### [WHAT THE TASK REQUIRES]
Repeat verbatim each line from the line with "This screenshot has width=1366, height=692." to the end of the entries. Pictures do not belong in the copy.

### [DATA TO PROCESS]
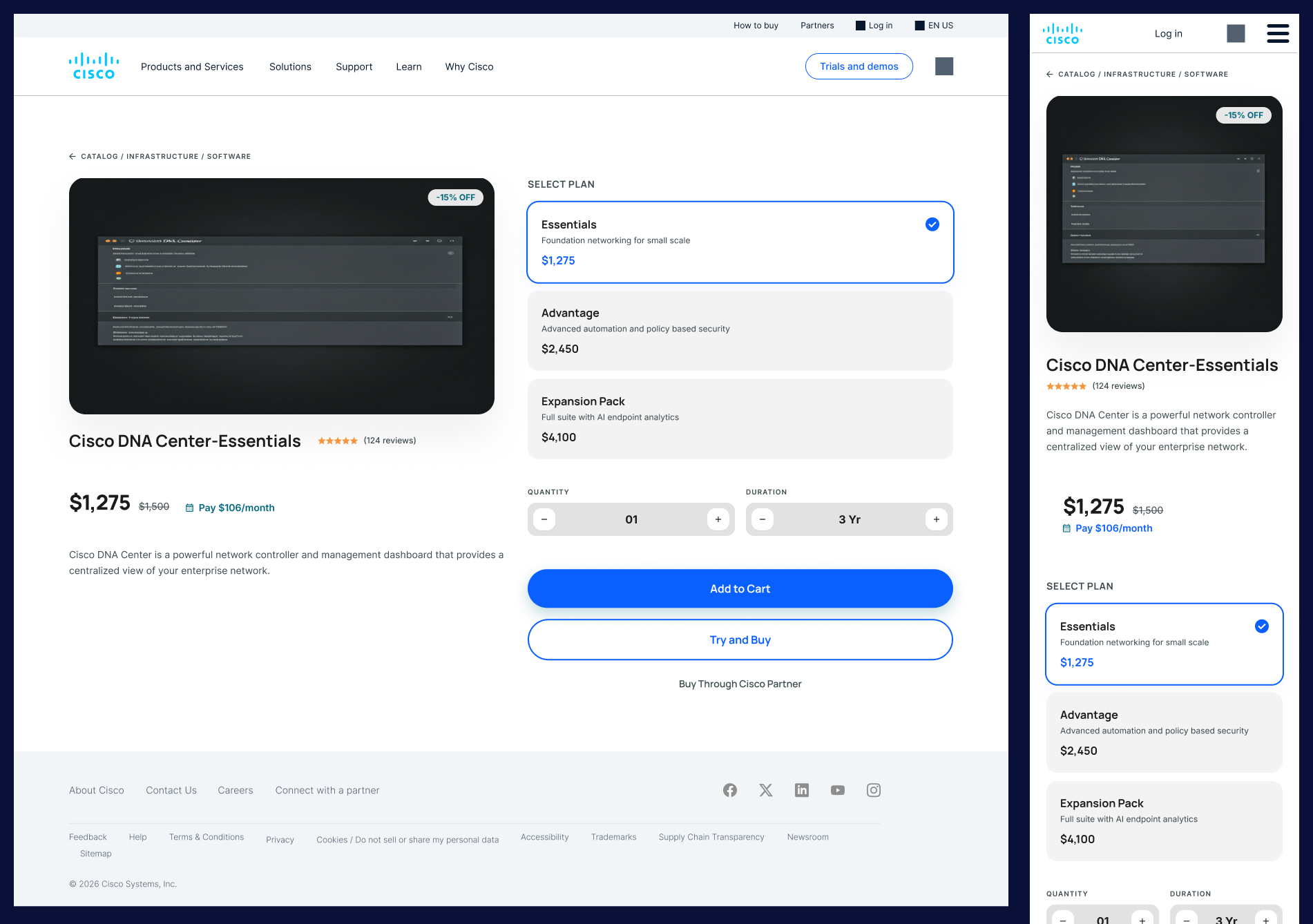Decrease duration with the desktop minus button
This screenshot has height=924, width=1313.
click(x=763, y=519)
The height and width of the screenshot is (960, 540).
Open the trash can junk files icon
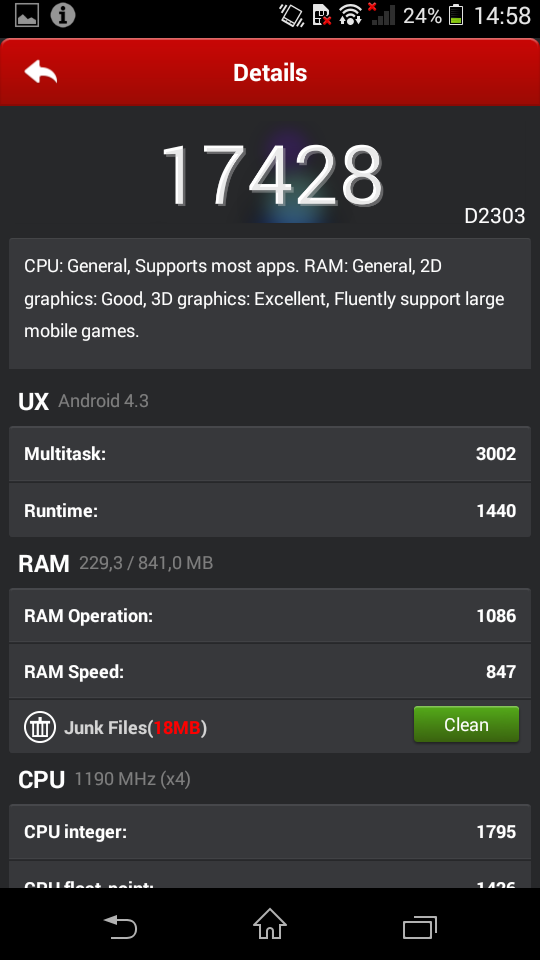pyautogui.click(x=40, y=727)
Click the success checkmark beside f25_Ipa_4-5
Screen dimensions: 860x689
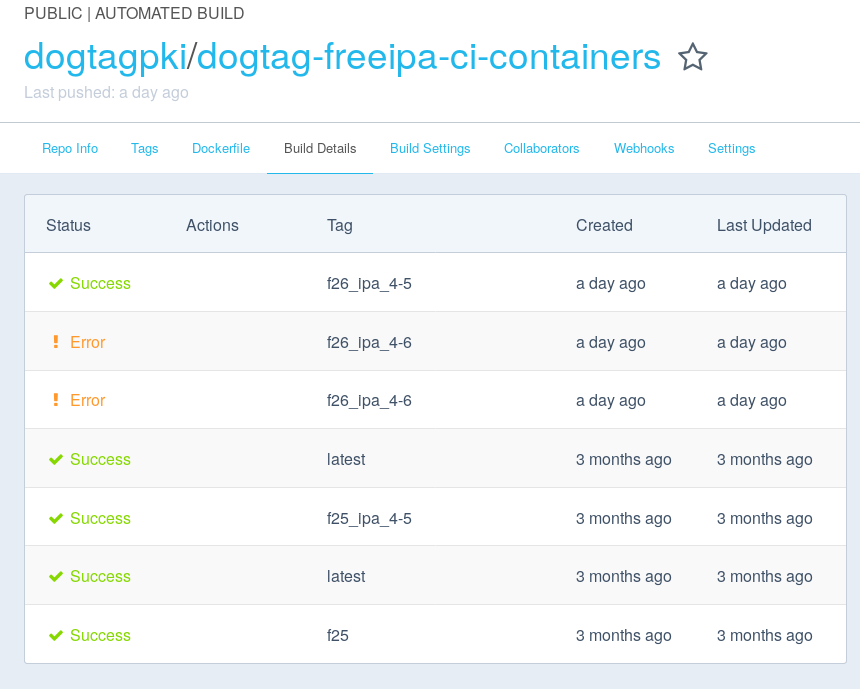tap(56, 517)
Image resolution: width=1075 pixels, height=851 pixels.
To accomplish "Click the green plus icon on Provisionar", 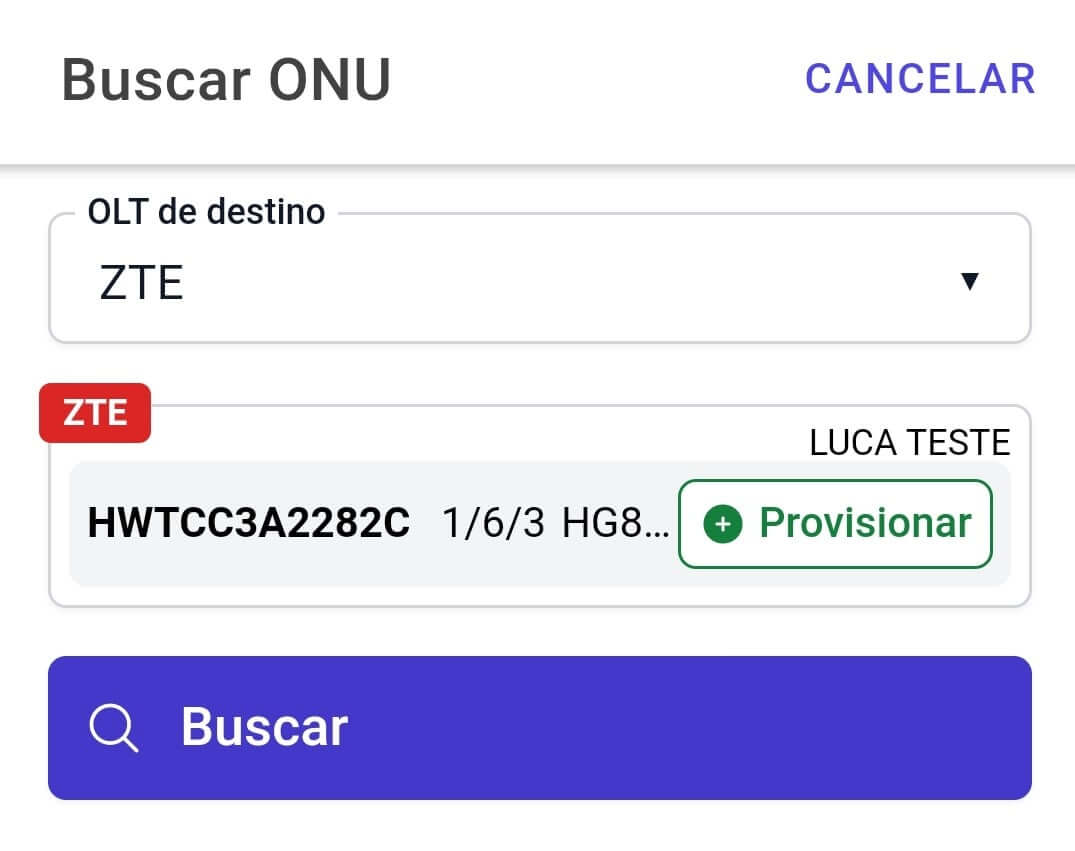I will click(x=725, y=523).
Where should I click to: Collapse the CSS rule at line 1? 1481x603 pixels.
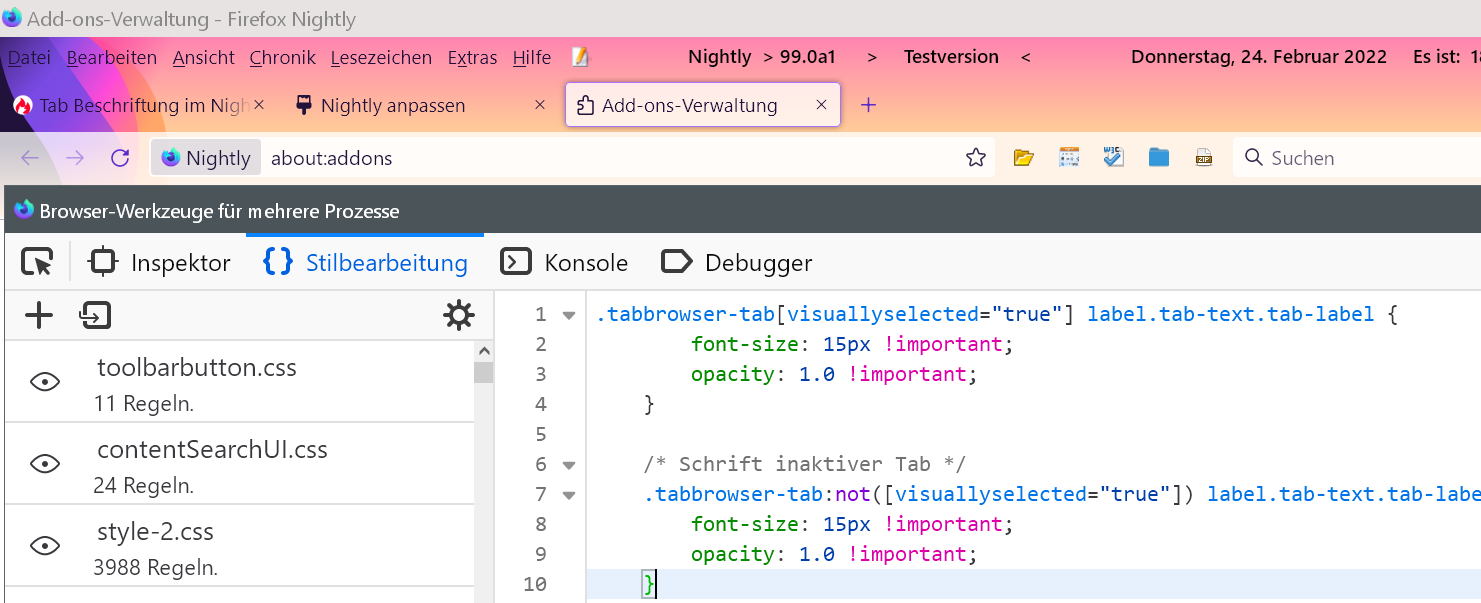[569, 315]
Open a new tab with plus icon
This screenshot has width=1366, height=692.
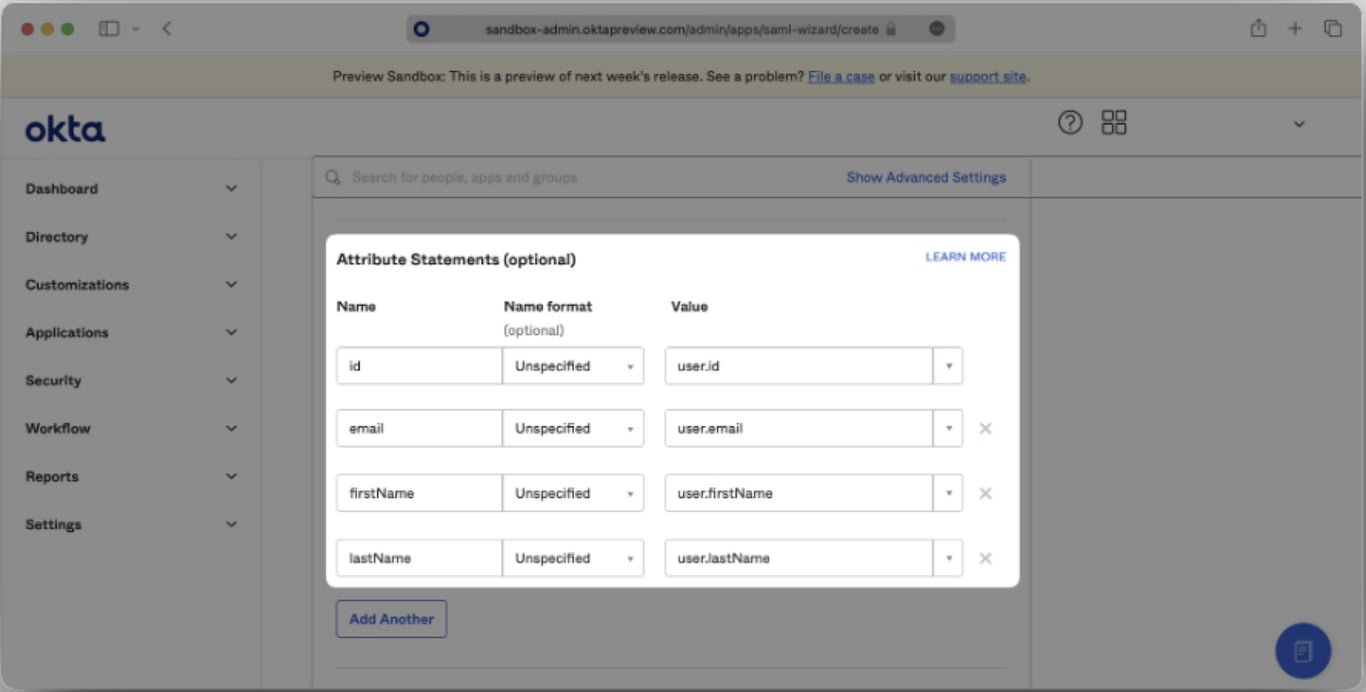tap(1295, 29)
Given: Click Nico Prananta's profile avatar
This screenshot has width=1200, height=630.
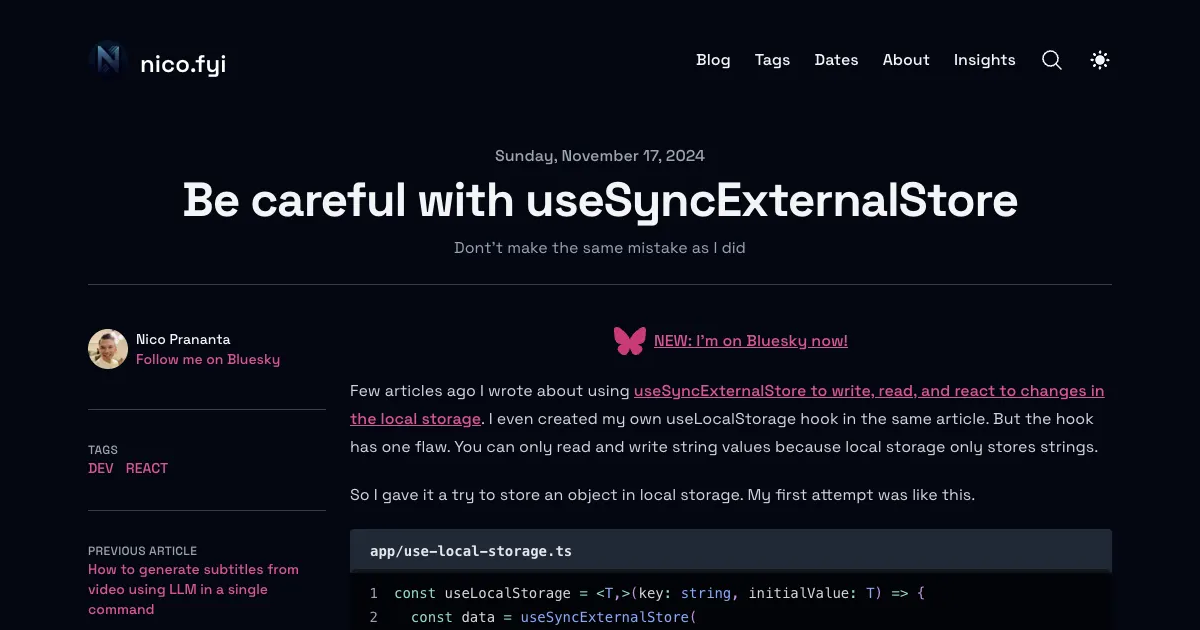Looking at the screenshot, I should (x=108, y=349).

### [RESULT OF THE TASK]
This screenshot has width=1366, height=692.
tap(1295, 29)
Given: Click Nico Prananta's profile avatar
This screenshot has width=1200, height=630.
Looking at the screenshot, I should (x=108, y=349).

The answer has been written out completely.